Leaving out the images, repeat all the lines below exactly.

(Beginning of INPUT DATA)

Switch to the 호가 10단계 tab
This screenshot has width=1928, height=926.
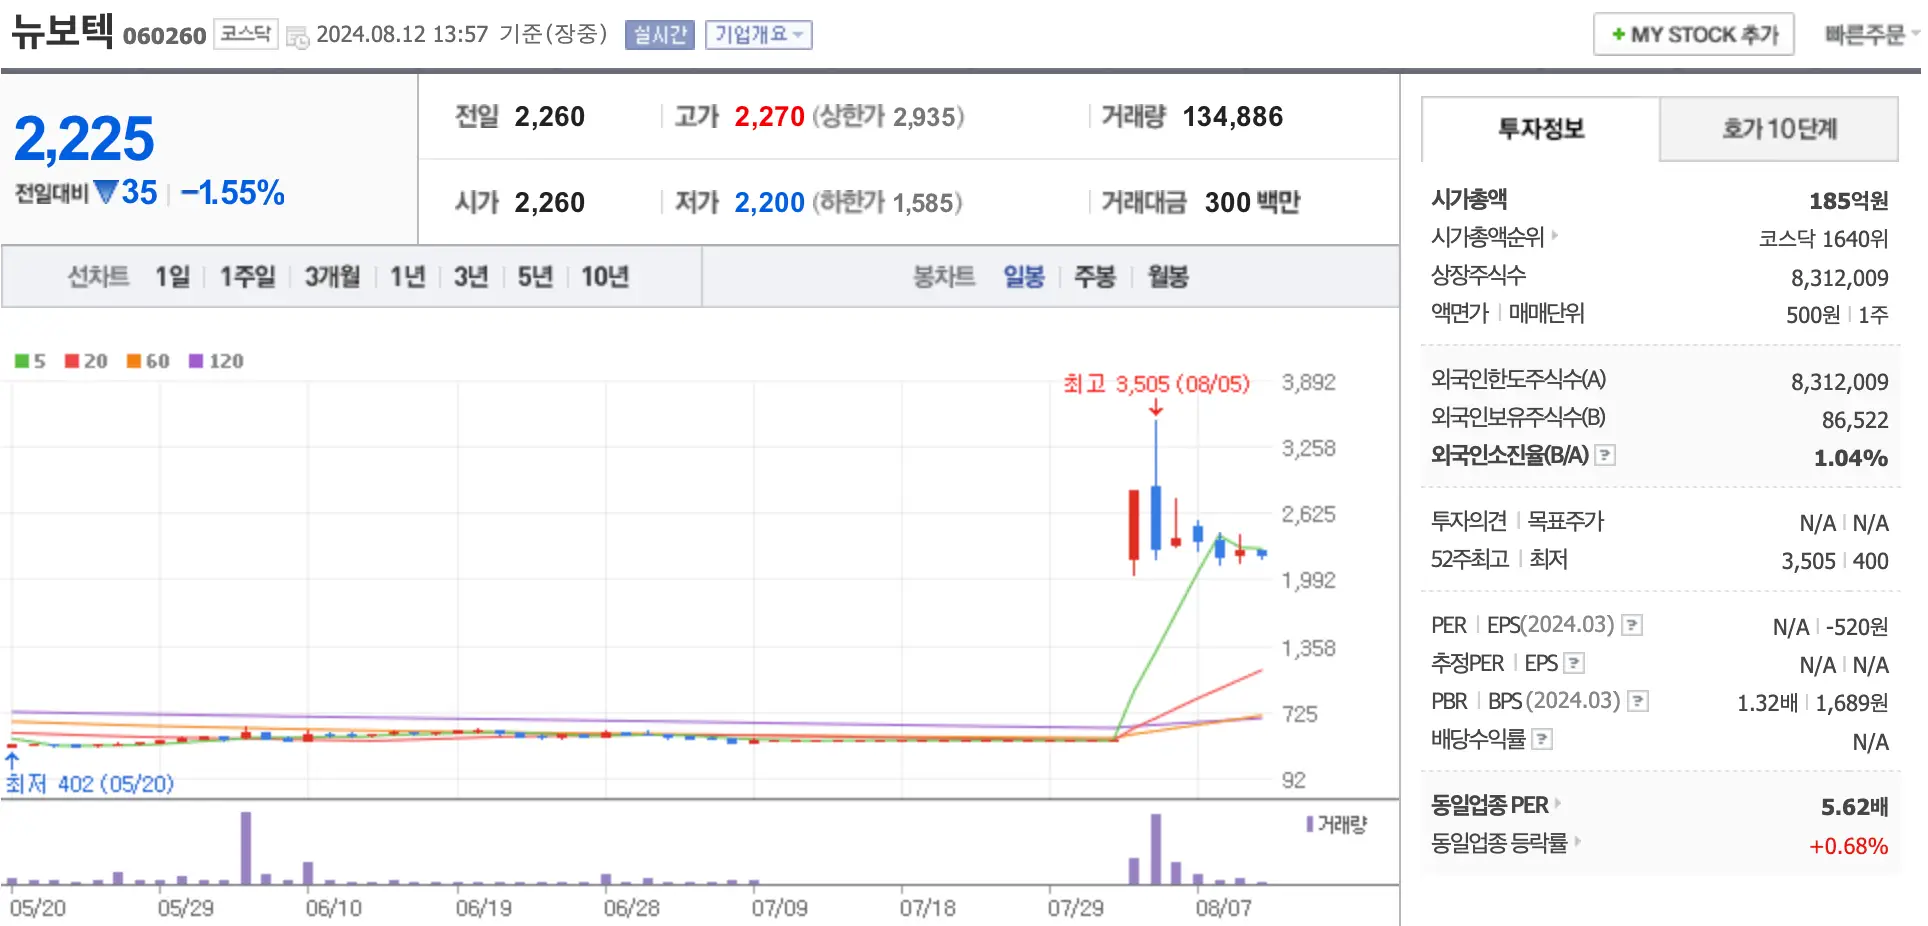click(1779, 130)
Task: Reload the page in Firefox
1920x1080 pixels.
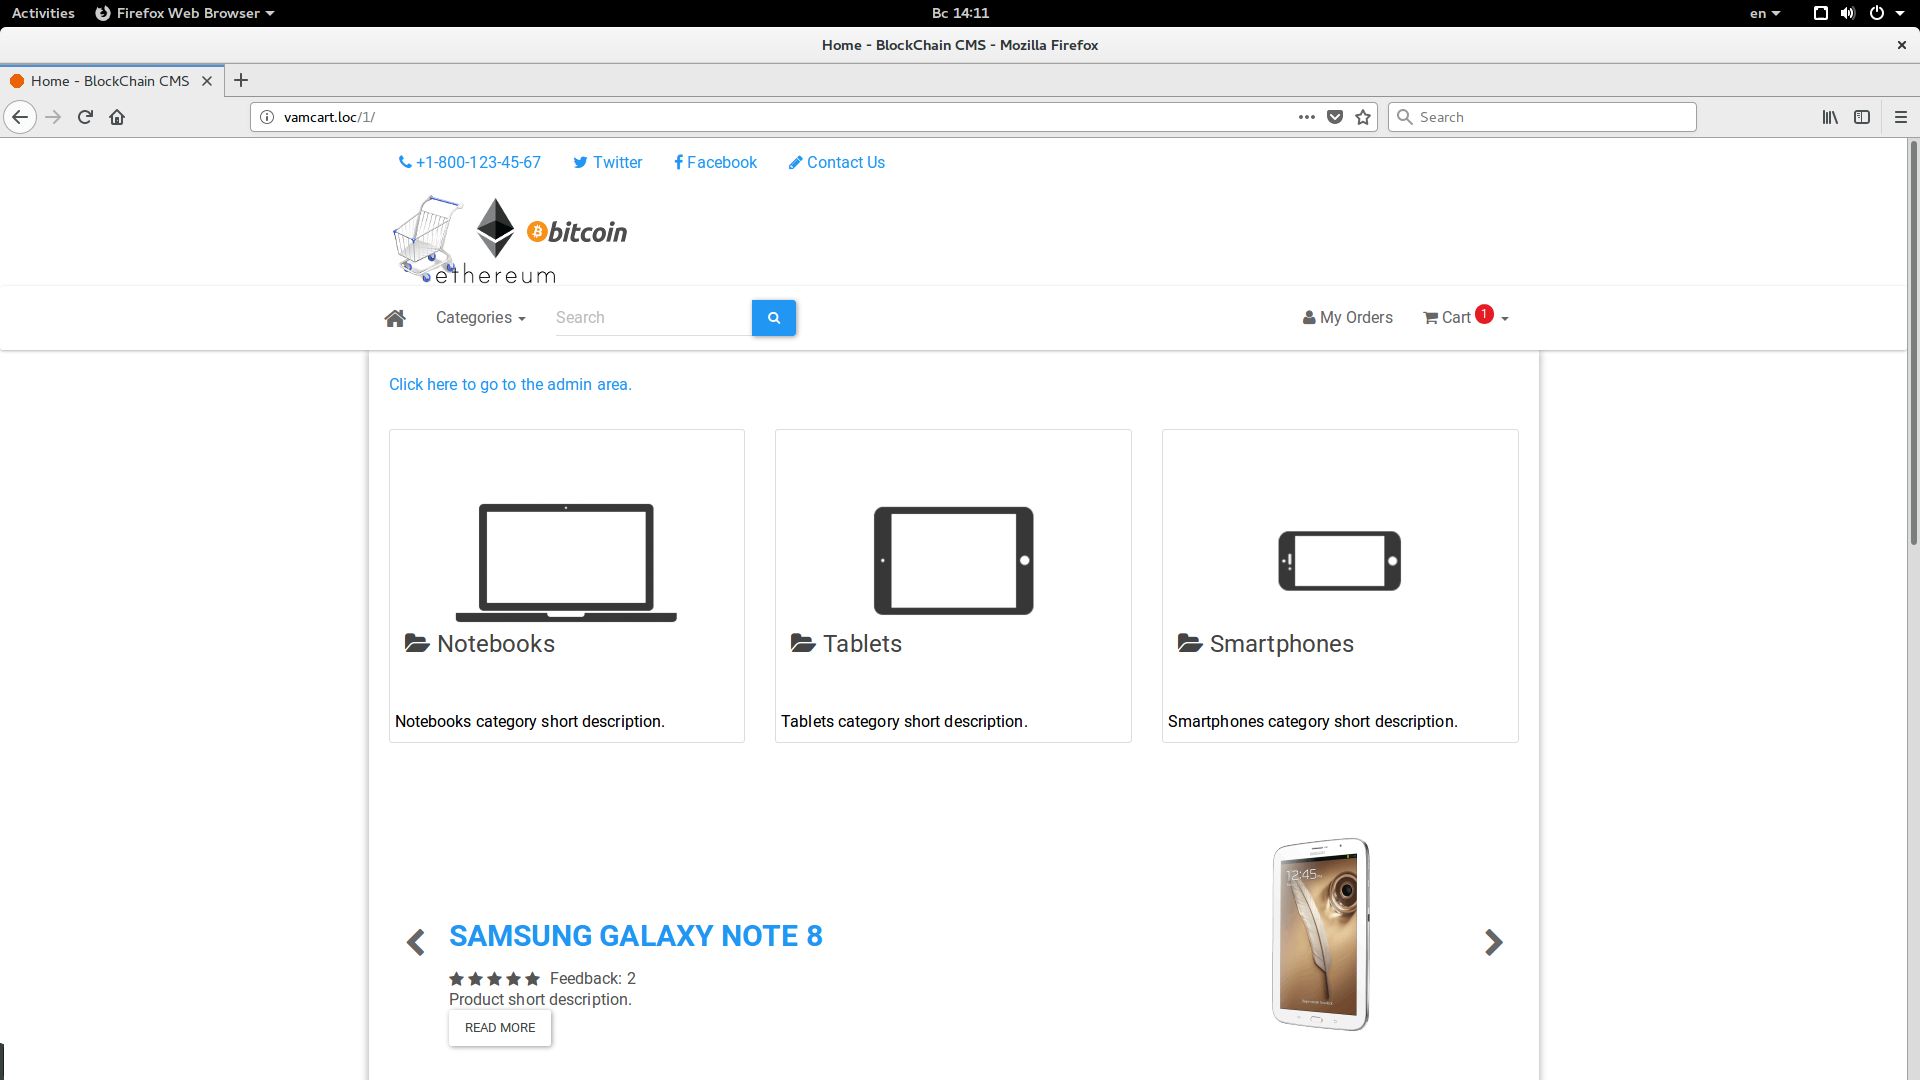Action: [85, 117]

(End of INPUT DATA)

FINISHED TASK
Switch to the 호가 10단계 tab
This screenshot has width=1928, height=926.
click(1779, 130)
Task: Reload the page in Firefox
1920x1080 pixels.
Action: [85, 117]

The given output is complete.